The company also says it made major headway on one of its primary goals: reducing vehicle ownership. According to its report, 250,000 Lyft users abandoned vehicle ownership in favor of ride-sharing, and half of its users reported driving less frequently now. “Lyft wants to make a point: Its services help lessen traffic and boost community mobility,” TechCrunch said of the news.
While the latter may be true, it’s unclear whether ride-hailing services like Lyft are actually reducing traffic congestion. In fact, many available statistics seem to point to the opposite. According to data from the County of San Francisco’s Transportation Authority, Uber and Lyft account for 20 percent of the traffic on San Francisco city streets. In New York City’s congested Manhattan borough, the average driving speed has dropped 12 percent, to 8.1 miles per hour, since 2010. A former NYC Department of Transportation official released a report detailing how the astronomical growth of ride-share usage is “not a sustainable way for the city to grow.”
In New York, subway ridership also recently saw a dip for the first time in decades. A study conducted by the University of California–Davis Institute of Transportation Studies found that rather than reducing roadway congestion, ride-share services result in a net 6 percent decline in public transit use. However, according to Lyft’s 2017 Economic Impact Report, 21 percent of its users report using public transportation more now, because they can use ride-sharing to connect to more distant public transit hubs. In San Francisco, for example, the company’s most popular shuttle route connects to the 4th and King Caltrain station. Lyft says one of its primary goals is to replace private car ownership—but not to replace alternatives such as biking, walking, or public transit. “We see ourselves as a complement to public transit, working together to reduce the number of single-occupancy vehicles on the road,” a Lyft representative told Slate.
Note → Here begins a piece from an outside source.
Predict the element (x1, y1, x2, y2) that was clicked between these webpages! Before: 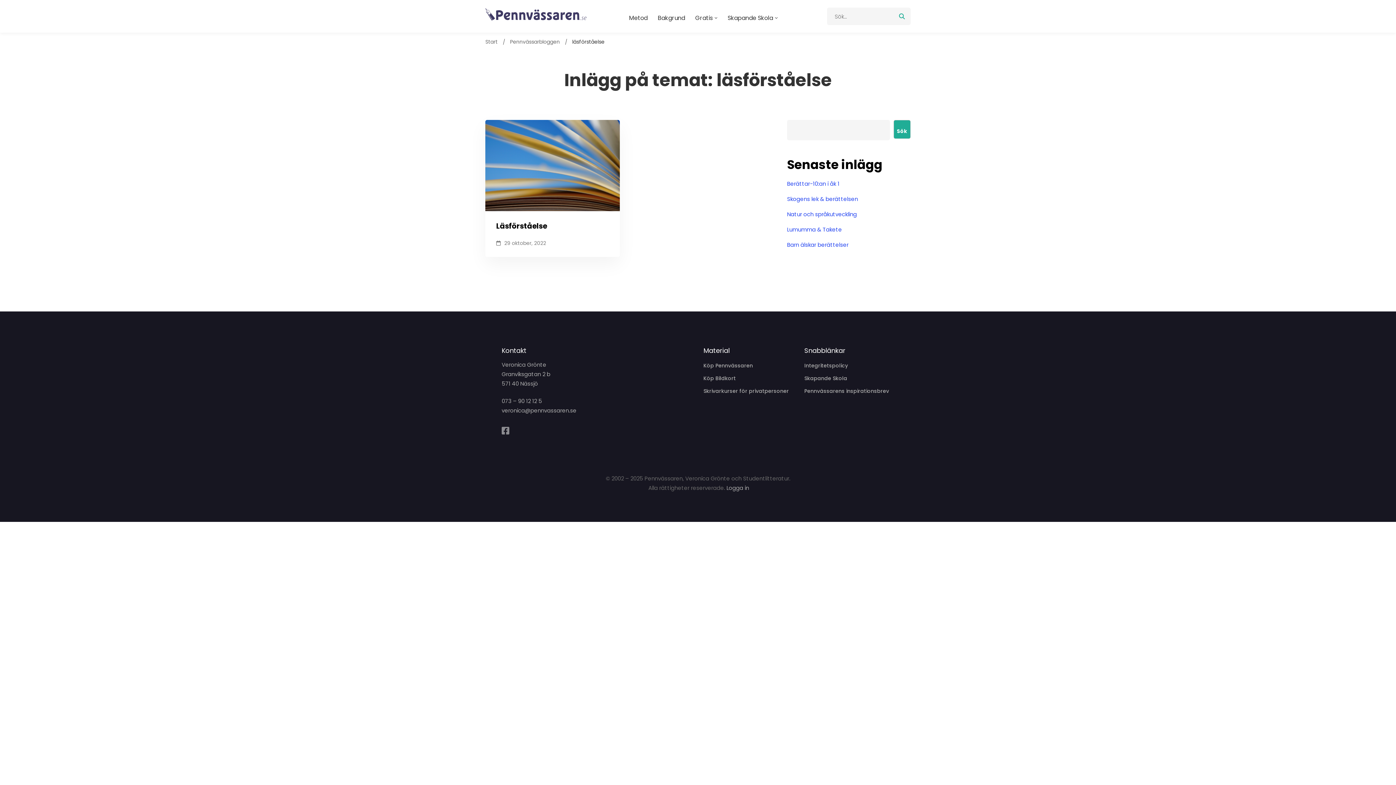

Still, by Lyft’s own stats, it’s putting a lot of cars on the road. While users report owning 250,000 fewer cars, the company put 520,000 additional drivers on the streets last year. As opposed to a car parked in a garage or along a thoroughfare, these Lyft vehicles are often driven multiple hours per day, wandering or circling until their next fare opportunity crops up—what some refer to as deadheading. To combat the threat of worsening traffic and increase the attractiveness of public transit, some cities like Chicago are considering tacking additional fees on each ride-share trip.
That’s not to say that there isn’t promise that Lyft and other ride-sharing services could eventually improve traffic in our cities. If we carpooled with every hailed ride, MIT’s Computer Science and Artificial Intelligence Laboratory found that we could replace New York City’s 13,000 taxis with only 3,000 ride-share vehicles—with an average wait time under three minutes. “A system like this could allow drivers to work shorter shifts, while also creating less traffic, cleaner air and shorter, less stressful commutes,” MIT CSAIL professor Daniela Rus said. Lyft Line, the company’s shared-ride option, currently only accounts for 40 percent of all rides in markets where it’s available.
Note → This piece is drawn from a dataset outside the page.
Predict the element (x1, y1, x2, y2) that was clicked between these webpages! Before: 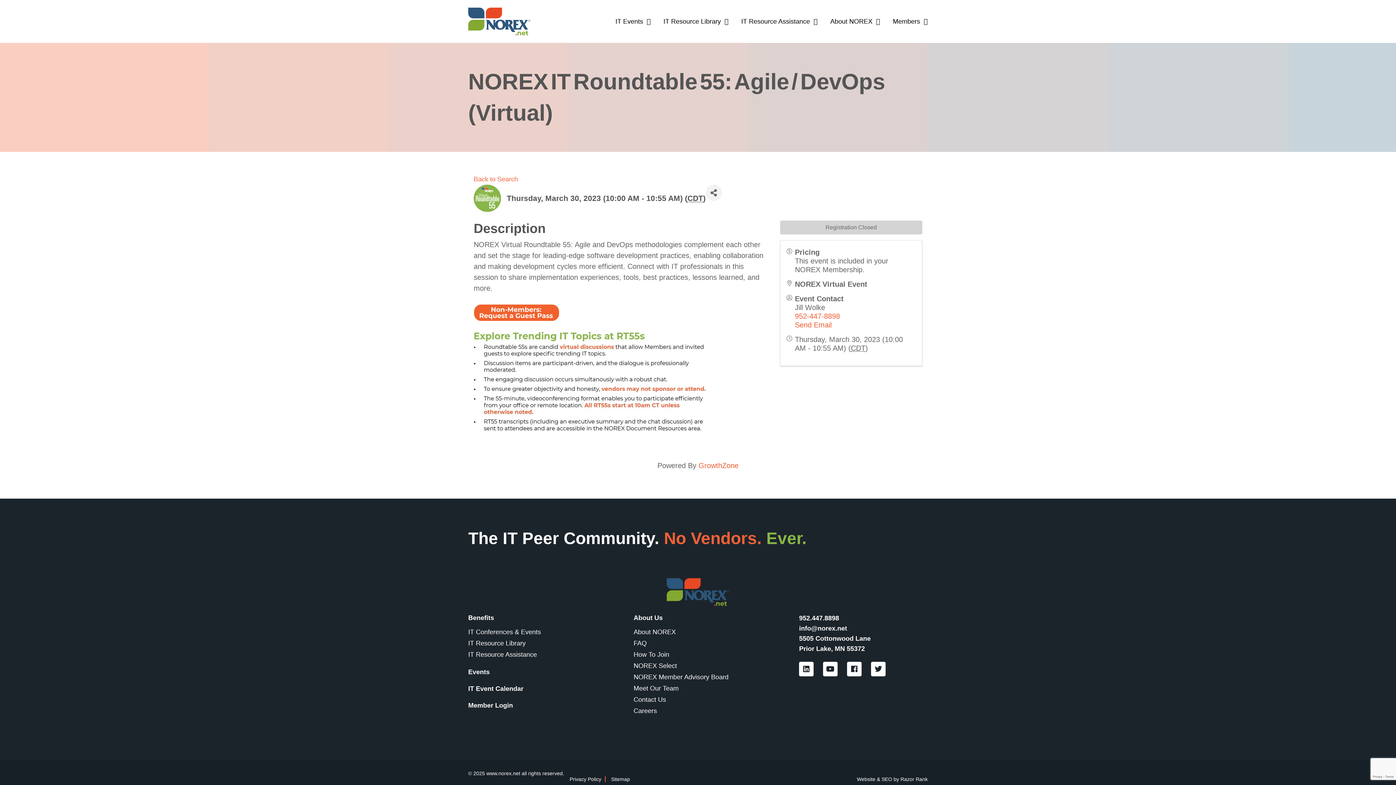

Perhaps ride-sharing’s true positive impact on traffic will only arrive when autonomous cars replace human drivers. Rus said that MIT CSAIL’s algorithm was “particularly suited” to autonomous cars because it could continuously reroute vehicles in real time and proactively direct vehicles to relieve congested areas. Ride-share companies are well aware of the value proposition here, both to their bottom line and to consumers. Both Uber and Lyft are currently working on self-driving car projects. Lyft recently began a pilot in Boston and offered CES attendees an opportunity to ride in Las Vegas, while Uber, which recently signed a deal to buy 24,000 autonomous vehicles from Volvo, has pilots in Tempe, Arizona, and Pittsburgh.
Not every city is New York or San Francisco, but unless we commit to sharing all of our rides with strangers and neighbors traveling a similar direction, even autonomous cars won’t fix congestion. If ride-hailing companies truly want to make a positive impact on urban traffic, they’re going to need to better promote shared riding and work with municipal agencies to ensure that riders are also taking public transit when it makes more sense. If reducing car ownership truly is a goal of companies like Lyft, this sort of cooperation would benefit riders on the fence about ditching their vehicle as well as cities looking to improve traffic infrastructure and public transit. It’s not just about owning fewer cars—it’s about using the cars that are on our roadways in smarter ways, too.